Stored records

---------------

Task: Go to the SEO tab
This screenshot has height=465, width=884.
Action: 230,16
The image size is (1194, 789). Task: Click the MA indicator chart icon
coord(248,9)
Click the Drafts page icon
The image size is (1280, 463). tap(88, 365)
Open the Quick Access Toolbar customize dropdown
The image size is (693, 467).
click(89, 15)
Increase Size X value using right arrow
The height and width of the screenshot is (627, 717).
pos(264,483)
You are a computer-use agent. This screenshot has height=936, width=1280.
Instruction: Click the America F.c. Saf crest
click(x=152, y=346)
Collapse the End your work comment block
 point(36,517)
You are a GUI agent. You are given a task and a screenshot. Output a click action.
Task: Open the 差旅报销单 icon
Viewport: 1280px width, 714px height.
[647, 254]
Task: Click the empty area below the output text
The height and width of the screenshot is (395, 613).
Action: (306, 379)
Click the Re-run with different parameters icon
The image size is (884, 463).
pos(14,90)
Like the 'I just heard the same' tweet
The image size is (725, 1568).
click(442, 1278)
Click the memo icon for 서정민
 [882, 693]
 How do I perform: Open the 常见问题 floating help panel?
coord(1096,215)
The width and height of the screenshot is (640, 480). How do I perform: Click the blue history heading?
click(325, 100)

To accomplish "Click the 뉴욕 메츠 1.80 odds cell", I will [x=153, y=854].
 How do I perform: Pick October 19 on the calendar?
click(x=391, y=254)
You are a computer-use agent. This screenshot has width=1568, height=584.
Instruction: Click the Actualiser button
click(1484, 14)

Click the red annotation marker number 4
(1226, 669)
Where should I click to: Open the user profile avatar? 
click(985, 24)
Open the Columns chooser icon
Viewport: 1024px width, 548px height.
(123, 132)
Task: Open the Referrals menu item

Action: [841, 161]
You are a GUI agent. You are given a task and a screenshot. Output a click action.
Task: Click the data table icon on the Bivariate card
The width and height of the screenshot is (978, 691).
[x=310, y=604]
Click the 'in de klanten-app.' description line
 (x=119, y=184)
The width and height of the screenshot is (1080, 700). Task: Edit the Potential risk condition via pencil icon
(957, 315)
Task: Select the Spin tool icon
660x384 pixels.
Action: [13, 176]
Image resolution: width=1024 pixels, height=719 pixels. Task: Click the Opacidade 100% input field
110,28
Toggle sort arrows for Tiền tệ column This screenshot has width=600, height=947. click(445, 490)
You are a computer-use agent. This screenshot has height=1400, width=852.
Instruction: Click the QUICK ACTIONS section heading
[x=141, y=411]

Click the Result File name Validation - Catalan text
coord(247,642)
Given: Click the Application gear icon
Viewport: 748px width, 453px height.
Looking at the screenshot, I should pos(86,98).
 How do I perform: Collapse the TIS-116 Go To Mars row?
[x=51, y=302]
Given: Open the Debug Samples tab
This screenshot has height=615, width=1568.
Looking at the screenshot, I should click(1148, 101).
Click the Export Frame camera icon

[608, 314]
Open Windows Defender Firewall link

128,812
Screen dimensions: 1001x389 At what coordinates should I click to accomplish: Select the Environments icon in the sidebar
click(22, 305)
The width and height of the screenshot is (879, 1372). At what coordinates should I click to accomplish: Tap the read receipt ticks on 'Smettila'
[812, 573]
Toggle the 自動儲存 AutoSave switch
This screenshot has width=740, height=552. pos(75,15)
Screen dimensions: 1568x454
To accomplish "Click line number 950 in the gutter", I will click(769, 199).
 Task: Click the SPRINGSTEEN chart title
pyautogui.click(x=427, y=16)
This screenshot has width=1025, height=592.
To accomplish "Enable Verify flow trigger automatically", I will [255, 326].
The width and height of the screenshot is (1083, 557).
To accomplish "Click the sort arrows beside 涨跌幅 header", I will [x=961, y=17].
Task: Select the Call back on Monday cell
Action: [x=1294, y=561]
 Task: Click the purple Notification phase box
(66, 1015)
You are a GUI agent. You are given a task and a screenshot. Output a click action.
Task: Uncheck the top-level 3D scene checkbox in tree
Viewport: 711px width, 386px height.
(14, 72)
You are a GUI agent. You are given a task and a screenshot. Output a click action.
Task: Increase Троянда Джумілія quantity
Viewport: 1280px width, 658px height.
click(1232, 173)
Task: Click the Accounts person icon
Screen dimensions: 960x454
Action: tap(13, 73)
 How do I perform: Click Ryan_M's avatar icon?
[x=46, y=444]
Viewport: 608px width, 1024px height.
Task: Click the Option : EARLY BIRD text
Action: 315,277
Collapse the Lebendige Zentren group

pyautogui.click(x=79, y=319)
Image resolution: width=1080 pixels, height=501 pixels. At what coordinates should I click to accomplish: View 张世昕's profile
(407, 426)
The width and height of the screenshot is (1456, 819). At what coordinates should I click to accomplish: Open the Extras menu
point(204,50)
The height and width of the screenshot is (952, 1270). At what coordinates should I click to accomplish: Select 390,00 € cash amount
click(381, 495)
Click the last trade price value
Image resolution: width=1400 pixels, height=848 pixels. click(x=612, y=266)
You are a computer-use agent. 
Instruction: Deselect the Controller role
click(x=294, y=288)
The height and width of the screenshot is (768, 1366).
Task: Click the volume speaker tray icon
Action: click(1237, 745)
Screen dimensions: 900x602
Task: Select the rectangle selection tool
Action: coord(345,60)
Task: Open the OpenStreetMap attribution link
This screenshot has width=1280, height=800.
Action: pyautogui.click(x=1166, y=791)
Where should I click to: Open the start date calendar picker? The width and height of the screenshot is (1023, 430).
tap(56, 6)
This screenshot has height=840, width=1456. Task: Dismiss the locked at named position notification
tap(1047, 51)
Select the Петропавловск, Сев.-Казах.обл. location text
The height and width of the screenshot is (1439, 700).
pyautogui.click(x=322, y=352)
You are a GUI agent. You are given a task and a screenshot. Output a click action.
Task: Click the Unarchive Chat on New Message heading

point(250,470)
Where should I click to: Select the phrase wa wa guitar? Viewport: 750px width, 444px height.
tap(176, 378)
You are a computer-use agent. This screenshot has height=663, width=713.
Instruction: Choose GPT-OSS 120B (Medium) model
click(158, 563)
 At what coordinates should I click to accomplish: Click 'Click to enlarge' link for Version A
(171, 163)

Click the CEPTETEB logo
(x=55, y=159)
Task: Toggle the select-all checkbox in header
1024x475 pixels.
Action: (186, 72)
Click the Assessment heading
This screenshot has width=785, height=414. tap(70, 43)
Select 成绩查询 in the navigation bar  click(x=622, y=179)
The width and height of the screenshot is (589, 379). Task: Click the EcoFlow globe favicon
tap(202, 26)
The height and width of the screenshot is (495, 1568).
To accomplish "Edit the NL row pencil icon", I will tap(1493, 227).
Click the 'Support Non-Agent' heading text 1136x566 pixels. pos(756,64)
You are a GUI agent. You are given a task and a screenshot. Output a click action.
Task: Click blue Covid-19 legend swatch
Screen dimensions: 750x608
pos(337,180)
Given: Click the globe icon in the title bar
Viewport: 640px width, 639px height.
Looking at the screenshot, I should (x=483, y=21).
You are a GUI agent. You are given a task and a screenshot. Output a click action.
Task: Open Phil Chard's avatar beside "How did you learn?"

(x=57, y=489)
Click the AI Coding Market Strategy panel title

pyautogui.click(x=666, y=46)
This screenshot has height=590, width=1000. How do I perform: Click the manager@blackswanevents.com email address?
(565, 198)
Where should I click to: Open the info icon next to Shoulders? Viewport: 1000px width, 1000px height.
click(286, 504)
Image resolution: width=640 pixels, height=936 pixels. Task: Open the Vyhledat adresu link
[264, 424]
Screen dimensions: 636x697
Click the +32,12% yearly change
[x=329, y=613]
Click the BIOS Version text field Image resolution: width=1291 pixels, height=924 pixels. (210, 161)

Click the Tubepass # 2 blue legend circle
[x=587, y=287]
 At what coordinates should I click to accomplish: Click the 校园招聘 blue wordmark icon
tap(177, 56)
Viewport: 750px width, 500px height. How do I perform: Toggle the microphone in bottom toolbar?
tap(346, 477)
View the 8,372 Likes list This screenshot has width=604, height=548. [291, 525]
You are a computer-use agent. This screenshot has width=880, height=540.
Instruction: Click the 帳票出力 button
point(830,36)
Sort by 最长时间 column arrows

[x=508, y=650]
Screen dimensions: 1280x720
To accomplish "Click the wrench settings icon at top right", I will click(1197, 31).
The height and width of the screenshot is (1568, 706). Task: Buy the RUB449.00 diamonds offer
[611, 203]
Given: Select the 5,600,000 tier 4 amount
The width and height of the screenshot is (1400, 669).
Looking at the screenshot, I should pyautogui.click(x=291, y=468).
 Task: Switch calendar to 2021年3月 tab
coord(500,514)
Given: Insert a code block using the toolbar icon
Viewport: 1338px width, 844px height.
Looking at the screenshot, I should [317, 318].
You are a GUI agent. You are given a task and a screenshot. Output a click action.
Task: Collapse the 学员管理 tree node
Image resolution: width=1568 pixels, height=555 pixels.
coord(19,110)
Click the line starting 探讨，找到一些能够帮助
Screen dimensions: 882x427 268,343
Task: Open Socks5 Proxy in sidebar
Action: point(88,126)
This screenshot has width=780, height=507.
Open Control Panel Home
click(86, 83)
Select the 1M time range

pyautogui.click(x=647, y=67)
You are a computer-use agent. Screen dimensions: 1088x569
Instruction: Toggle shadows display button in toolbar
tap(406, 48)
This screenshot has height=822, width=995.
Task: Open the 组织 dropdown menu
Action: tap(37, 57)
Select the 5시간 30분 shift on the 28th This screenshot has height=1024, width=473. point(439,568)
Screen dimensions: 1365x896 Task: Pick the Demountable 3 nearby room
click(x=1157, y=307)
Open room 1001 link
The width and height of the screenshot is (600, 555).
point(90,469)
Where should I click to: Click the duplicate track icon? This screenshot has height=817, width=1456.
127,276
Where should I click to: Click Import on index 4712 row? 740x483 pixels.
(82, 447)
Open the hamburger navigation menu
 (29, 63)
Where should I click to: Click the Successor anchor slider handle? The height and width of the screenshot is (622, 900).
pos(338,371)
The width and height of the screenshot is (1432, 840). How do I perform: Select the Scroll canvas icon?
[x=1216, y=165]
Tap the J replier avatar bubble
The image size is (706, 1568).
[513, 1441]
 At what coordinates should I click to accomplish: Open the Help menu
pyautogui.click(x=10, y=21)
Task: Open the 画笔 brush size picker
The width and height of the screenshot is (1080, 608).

---------------

--- Task item ---
Which lines above run from the one containing "The width and height of the screenshot is (879, 1372)." down to the one containing "This screenshot has width=1025, height=592."? Repeat exactly those, both ends included, and nothing else.

--- Your response ---
The width and height of the screenshot is (879, 1372). At what coordinates should I click to accomplish: Tap the read receipt ticks on 'Smettila'
[812, 573]
Toggle the 自動儲存 AutoSave switch
This screenshot has width=740, height=552. pos(75,15)
Screen dimensions: 1568x454
To accomplish "Click line number 950 in the gutter", I will click(769, 199).
 Task: Click the SPRINGSTEEN chart title
pyautogui.click(x=427, y=16)
This screenshot has width=1025, height=592.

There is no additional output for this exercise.